*Data shown*.
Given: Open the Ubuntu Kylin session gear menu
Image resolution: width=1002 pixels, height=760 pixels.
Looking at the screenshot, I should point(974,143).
---
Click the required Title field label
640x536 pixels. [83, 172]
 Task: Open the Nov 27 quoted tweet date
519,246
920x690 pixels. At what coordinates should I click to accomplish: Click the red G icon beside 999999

*Written instruction*.
Please give the data from the line with "Given: Open the" to the line with "Looking at the" as a Markdown table with the columns Row and Line, numbering each line and leaving out blank lines.

*Final answer*.
| Row | Line |
|---|---|
| 1 | Given: Open the Ubuntu Kylin session gear menu |
| 2 | Image resolution: width=1002 pixels, height=760 pixels. |
| 3 | Looking at the screenshot, I should point(974,143). |